What needs to be done:
Count the lines in the records below that contain the string "copy" with case treated as significant. Reply with the number alone.

Information given:
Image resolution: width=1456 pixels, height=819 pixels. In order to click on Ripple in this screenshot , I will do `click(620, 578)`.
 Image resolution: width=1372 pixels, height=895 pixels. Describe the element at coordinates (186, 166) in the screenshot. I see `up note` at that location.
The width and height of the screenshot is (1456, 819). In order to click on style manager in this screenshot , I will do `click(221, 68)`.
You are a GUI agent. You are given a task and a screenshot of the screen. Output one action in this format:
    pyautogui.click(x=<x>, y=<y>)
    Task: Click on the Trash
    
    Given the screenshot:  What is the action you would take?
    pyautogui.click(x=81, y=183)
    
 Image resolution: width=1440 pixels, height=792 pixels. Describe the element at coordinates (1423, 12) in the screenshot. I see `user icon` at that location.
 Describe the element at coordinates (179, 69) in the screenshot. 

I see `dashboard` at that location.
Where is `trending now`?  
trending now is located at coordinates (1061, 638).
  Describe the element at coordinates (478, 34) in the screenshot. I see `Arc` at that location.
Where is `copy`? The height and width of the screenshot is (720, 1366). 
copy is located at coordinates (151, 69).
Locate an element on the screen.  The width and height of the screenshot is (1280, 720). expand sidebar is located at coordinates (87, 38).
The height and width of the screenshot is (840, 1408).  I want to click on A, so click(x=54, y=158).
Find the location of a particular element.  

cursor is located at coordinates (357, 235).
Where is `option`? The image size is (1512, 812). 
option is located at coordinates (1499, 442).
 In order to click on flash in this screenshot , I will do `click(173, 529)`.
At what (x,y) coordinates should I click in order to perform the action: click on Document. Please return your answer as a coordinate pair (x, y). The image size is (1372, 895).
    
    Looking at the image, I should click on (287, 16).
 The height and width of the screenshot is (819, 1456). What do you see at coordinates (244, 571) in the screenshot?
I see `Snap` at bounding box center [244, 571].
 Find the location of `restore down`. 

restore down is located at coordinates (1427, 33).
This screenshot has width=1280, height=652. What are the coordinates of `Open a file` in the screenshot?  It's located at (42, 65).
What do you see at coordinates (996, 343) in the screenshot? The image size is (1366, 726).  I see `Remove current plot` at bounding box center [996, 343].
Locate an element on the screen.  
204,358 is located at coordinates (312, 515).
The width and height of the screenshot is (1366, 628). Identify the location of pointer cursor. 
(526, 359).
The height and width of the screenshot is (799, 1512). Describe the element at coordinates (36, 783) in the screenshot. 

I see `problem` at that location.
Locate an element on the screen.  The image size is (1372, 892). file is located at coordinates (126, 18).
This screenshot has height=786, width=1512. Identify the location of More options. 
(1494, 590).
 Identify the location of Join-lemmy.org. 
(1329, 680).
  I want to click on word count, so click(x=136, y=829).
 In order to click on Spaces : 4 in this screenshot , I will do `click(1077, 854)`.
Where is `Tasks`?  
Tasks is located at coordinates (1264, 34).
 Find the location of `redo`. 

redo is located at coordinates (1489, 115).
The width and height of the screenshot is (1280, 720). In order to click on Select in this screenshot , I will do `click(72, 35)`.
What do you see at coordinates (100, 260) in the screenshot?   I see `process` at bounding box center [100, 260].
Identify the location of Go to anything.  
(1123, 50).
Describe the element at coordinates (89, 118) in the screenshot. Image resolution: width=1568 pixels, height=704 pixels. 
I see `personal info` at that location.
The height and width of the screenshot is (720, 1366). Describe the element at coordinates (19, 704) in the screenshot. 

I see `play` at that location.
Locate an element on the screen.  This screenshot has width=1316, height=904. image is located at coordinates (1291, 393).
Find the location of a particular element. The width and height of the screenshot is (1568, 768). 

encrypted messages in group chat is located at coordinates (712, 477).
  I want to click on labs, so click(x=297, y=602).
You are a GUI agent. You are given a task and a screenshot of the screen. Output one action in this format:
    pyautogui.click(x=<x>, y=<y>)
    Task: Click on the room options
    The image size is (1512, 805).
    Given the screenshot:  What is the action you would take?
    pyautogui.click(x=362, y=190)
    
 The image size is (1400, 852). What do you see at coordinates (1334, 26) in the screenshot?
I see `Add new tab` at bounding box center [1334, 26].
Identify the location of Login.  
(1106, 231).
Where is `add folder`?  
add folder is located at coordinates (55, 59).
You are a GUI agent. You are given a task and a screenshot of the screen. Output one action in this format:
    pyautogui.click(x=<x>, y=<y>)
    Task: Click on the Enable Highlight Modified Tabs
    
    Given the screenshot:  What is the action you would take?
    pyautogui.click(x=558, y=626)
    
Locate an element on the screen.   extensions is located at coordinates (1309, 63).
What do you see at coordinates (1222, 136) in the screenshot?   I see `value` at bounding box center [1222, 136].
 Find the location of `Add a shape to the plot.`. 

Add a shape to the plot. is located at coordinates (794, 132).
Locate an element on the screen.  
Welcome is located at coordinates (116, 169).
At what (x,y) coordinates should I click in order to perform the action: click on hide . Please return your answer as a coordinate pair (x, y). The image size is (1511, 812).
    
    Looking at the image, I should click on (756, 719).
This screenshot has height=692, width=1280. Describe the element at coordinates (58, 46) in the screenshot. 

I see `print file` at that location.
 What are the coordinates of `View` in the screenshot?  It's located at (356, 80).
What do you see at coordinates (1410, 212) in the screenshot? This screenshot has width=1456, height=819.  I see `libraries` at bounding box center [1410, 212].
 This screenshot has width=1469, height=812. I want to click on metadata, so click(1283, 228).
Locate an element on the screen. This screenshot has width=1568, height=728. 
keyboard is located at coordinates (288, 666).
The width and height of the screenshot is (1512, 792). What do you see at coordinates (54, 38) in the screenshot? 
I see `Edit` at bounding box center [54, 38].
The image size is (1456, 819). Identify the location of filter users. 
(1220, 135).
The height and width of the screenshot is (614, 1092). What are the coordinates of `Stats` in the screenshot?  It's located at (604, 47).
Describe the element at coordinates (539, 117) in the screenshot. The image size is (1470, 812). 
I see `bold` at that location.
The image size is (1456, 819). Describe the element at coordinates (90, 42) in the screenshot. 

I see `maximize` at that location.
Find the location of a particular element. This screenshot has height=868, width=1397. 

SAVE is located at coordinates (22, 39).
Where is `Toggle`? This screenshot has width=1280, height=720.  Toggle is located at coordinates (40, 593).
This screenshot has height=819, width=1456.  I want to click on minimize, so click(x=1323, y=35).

Full answer:
2